=== Records shown ===

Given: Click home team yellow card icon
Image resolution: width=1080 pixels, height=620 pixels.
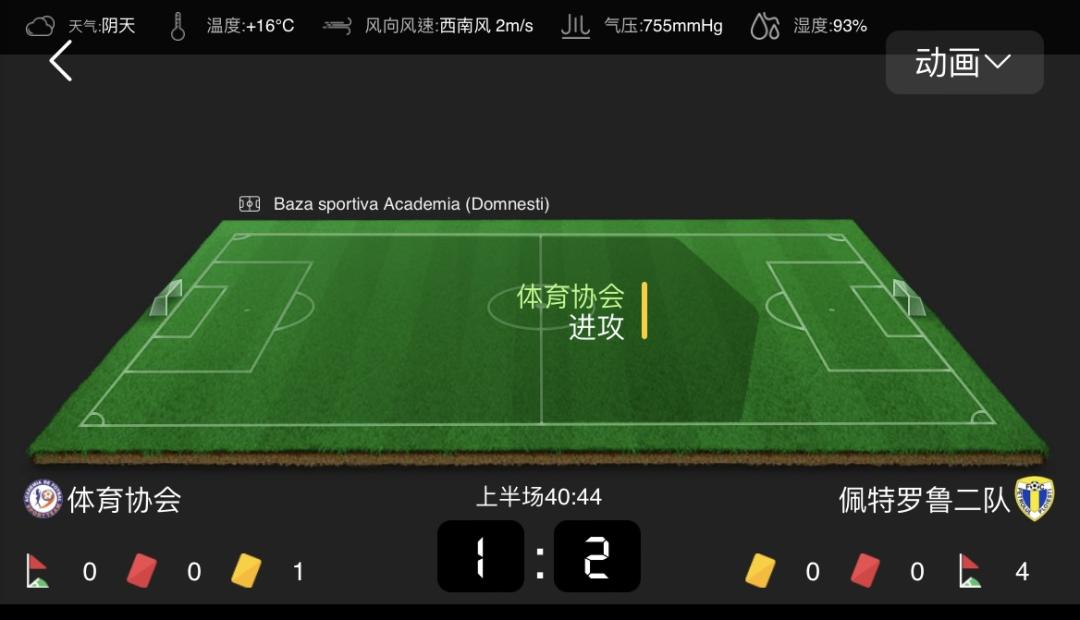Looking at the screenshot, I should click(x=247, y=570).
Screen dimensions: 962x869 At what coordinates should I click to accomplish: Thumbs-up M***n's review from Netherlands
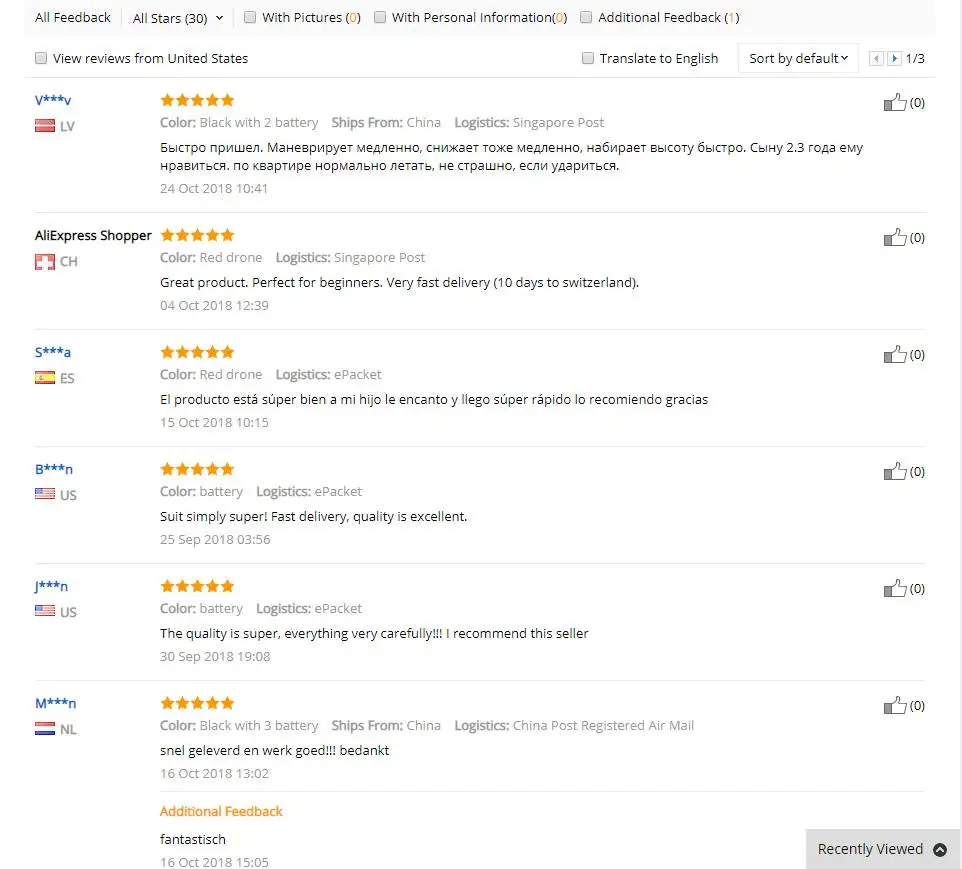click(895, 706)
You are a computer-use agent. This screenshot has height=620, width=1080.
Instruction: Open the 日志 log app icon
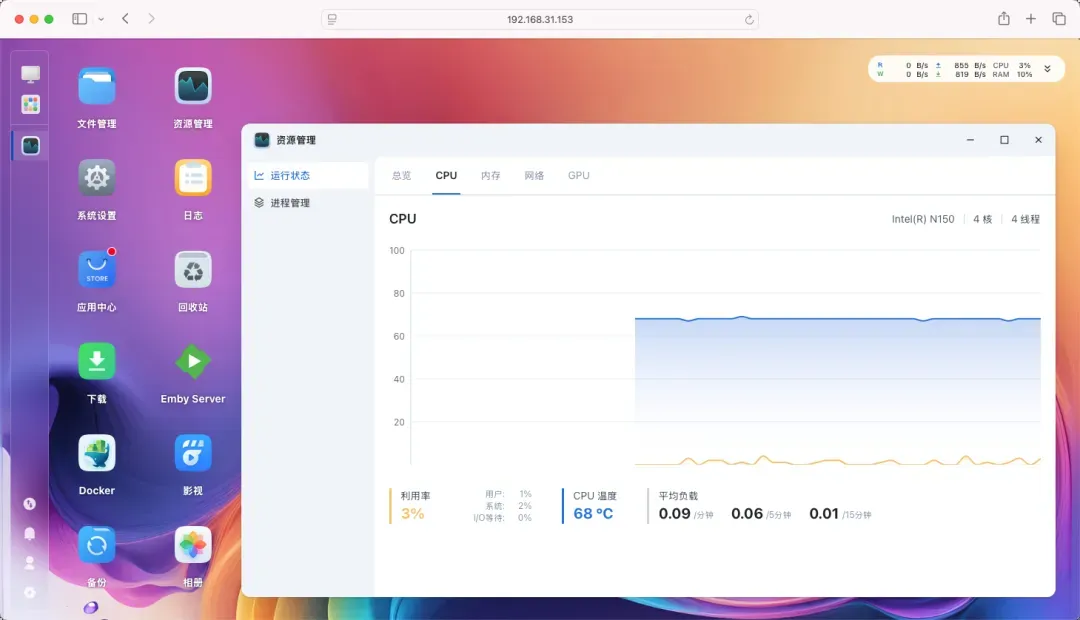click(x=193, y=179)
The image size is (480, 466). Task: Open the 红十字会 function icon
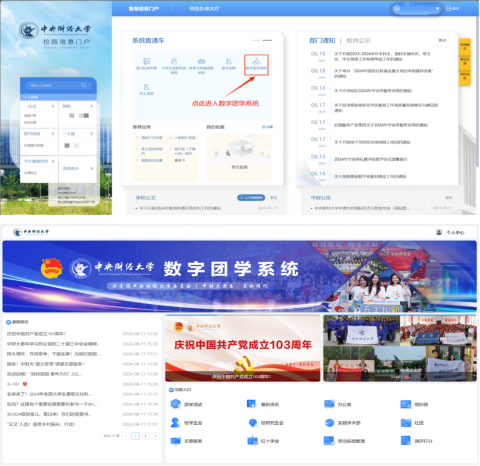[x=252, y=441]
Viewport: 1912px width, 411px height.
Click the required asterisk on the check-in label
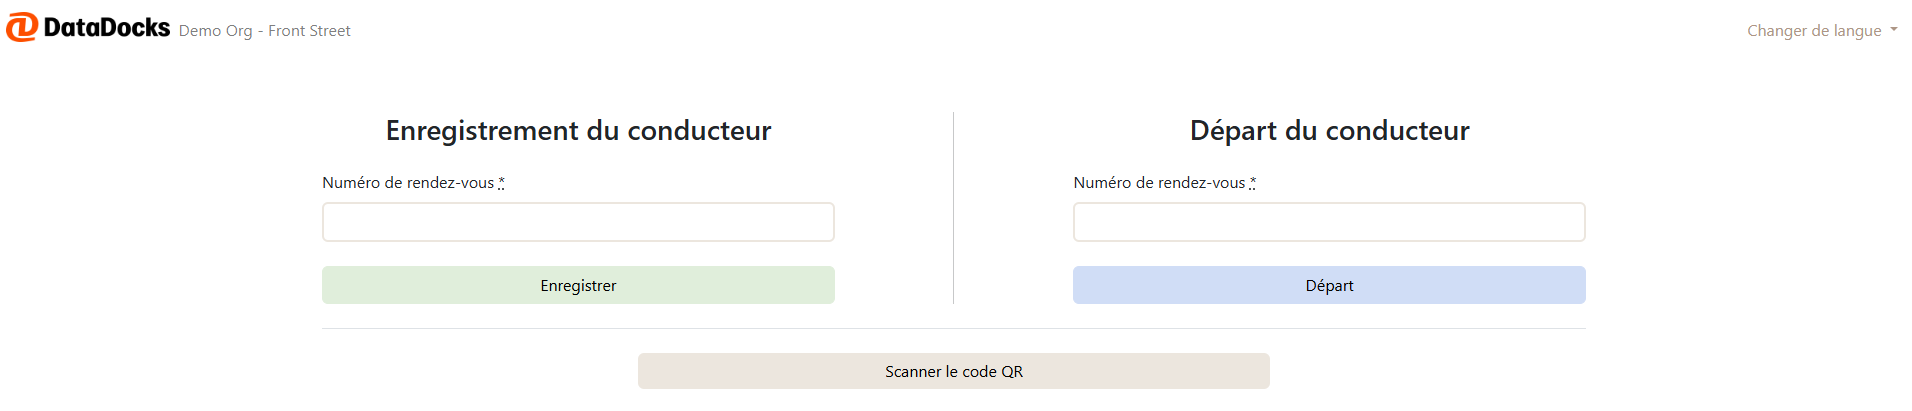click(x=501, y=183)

===
=== Records shown ===

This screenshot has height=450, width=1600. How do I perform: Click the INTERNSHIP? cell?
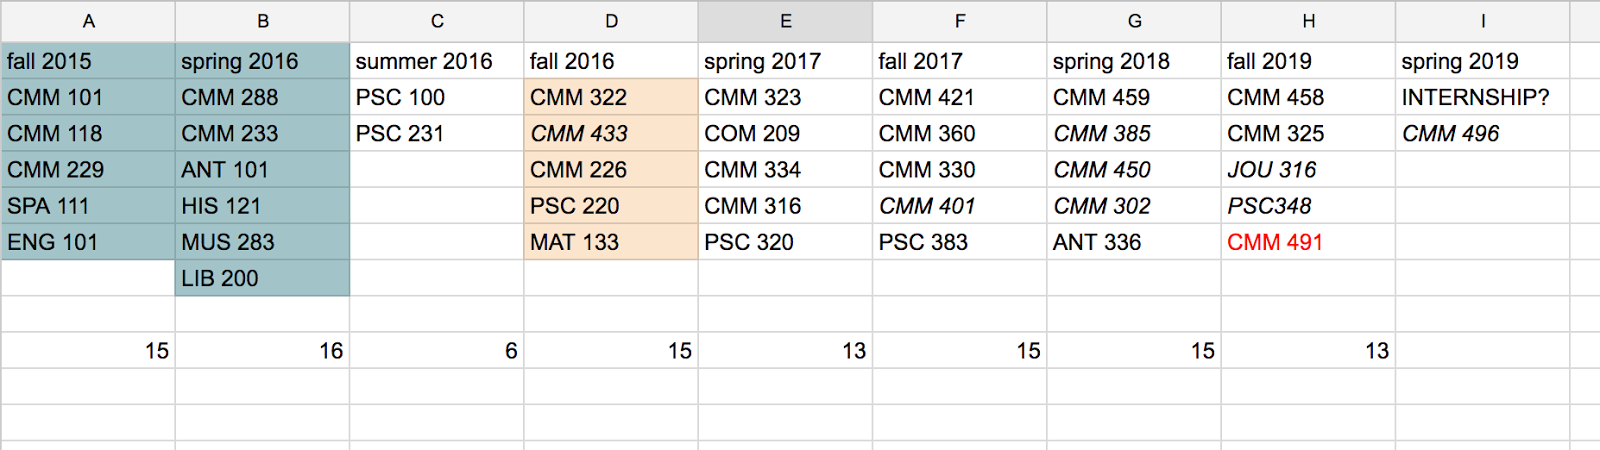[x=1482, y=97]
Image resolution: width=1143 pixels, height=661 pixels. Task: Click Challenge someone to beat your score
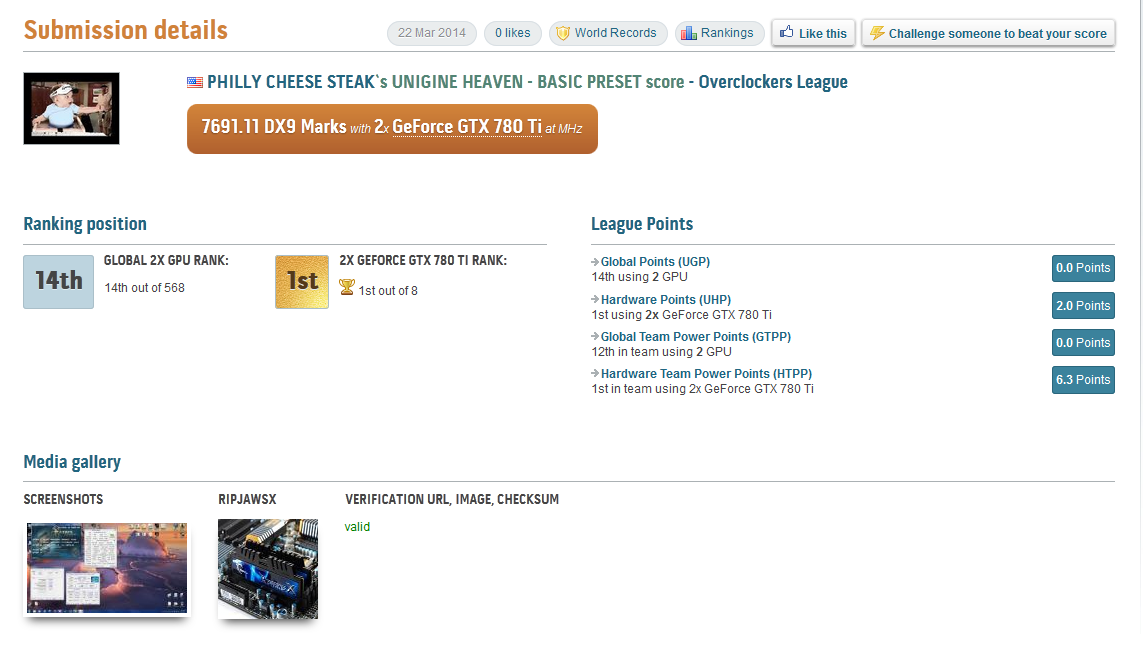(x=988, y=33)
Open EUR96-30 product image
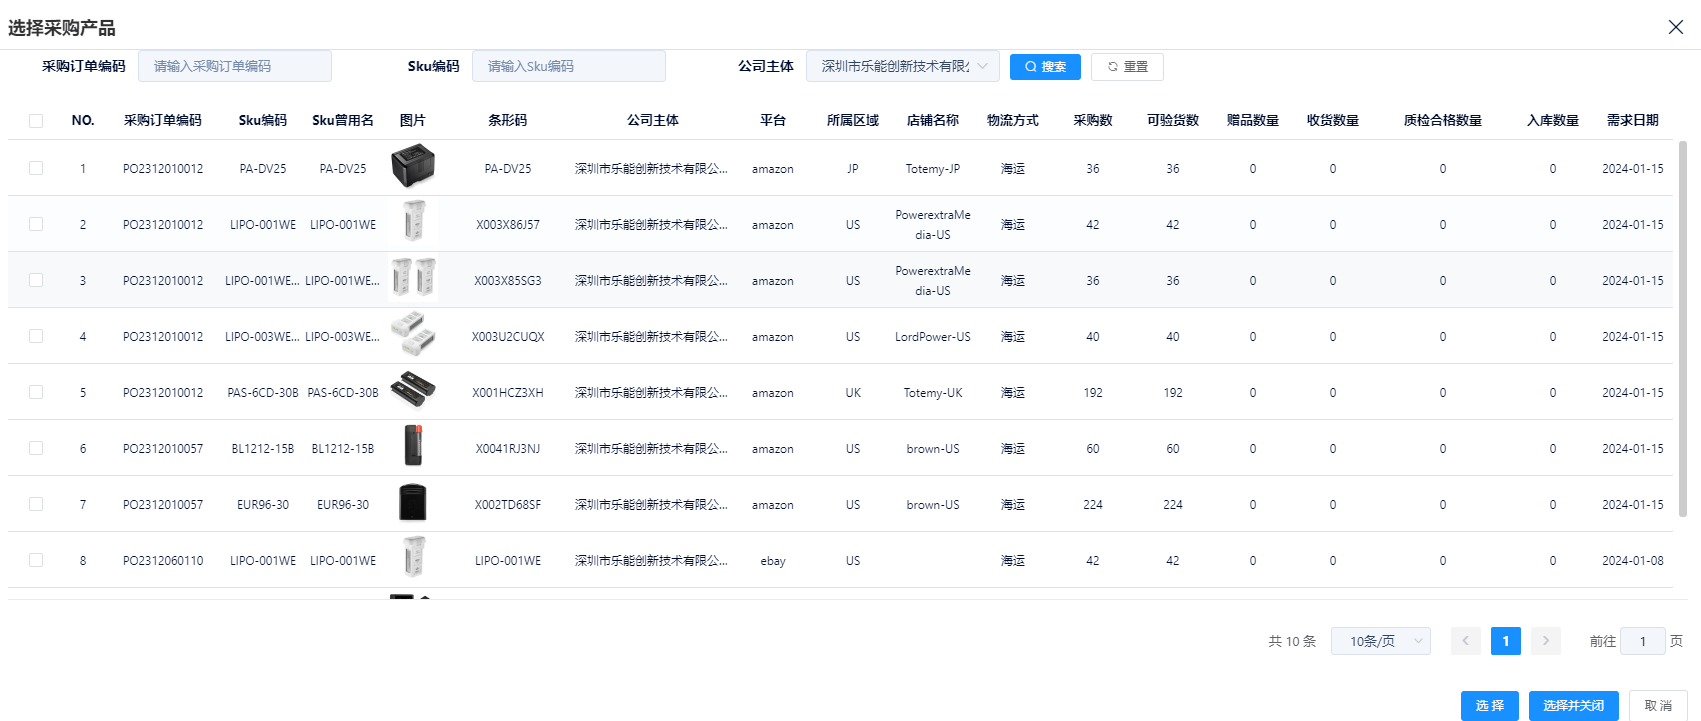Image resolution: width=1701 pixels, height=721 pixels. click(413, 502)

===
=== Records shown ===

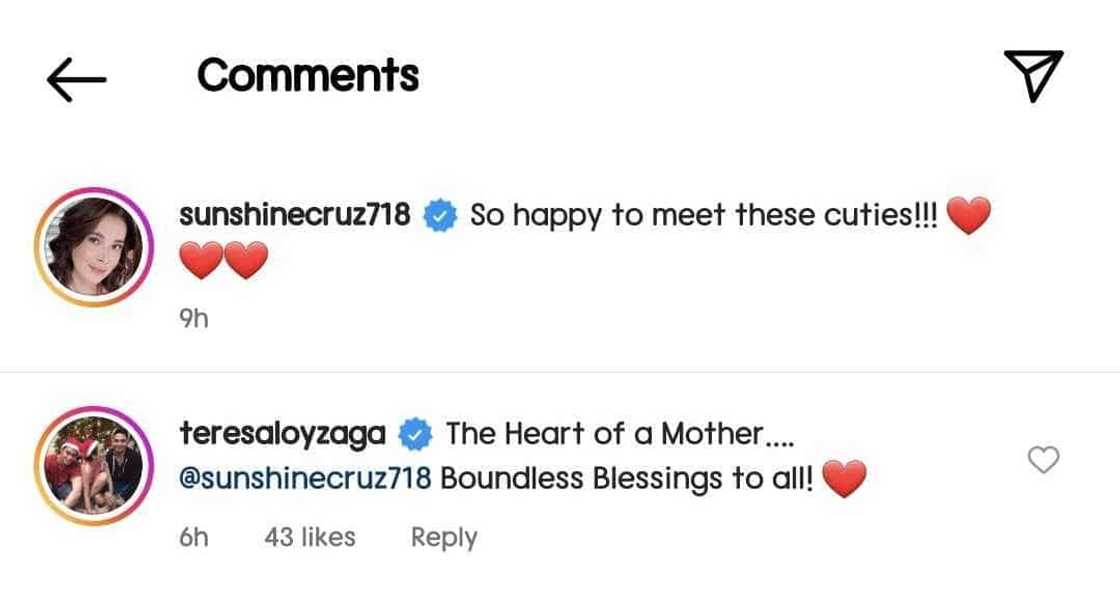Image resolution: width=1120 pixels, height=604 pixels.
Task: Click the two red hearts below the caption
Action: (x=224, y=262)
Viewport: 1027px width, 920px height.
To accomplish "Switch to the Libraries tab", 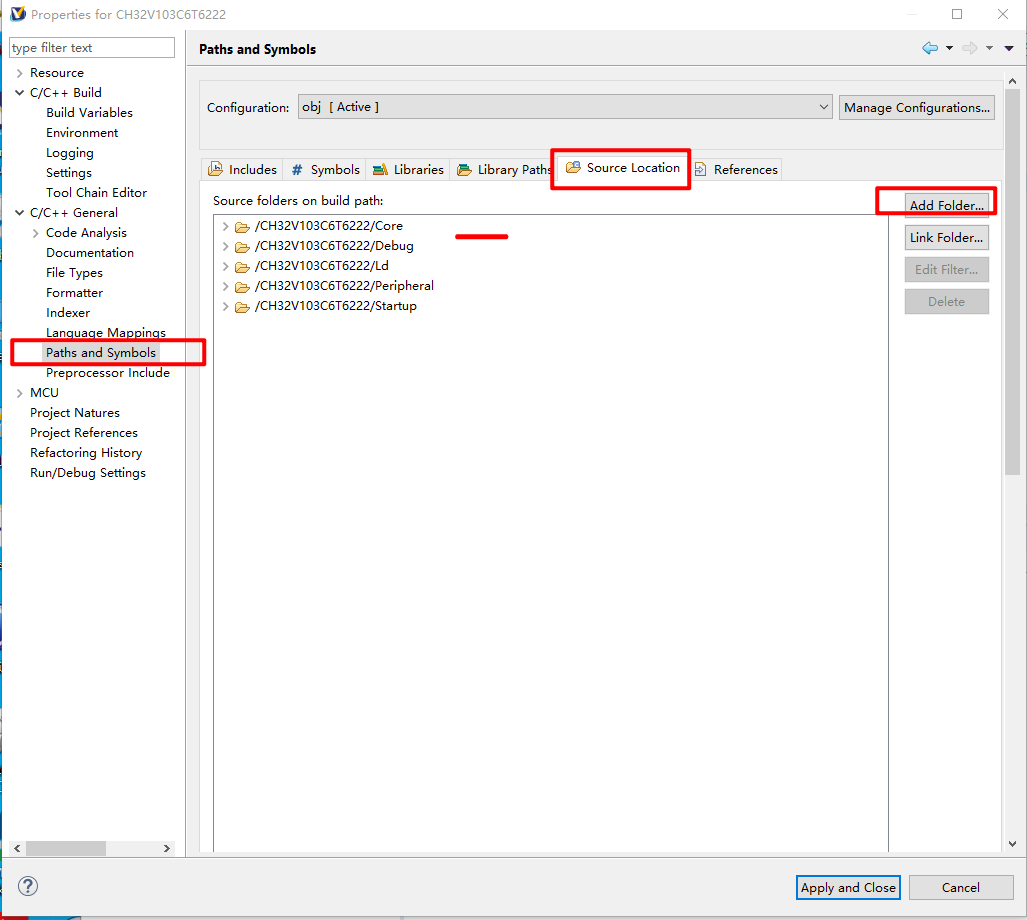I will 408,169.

===

## [Exercise aim]
A single number is the answer: how many lines of the material contain "Viewport"?

## [Answer to the exercise]
2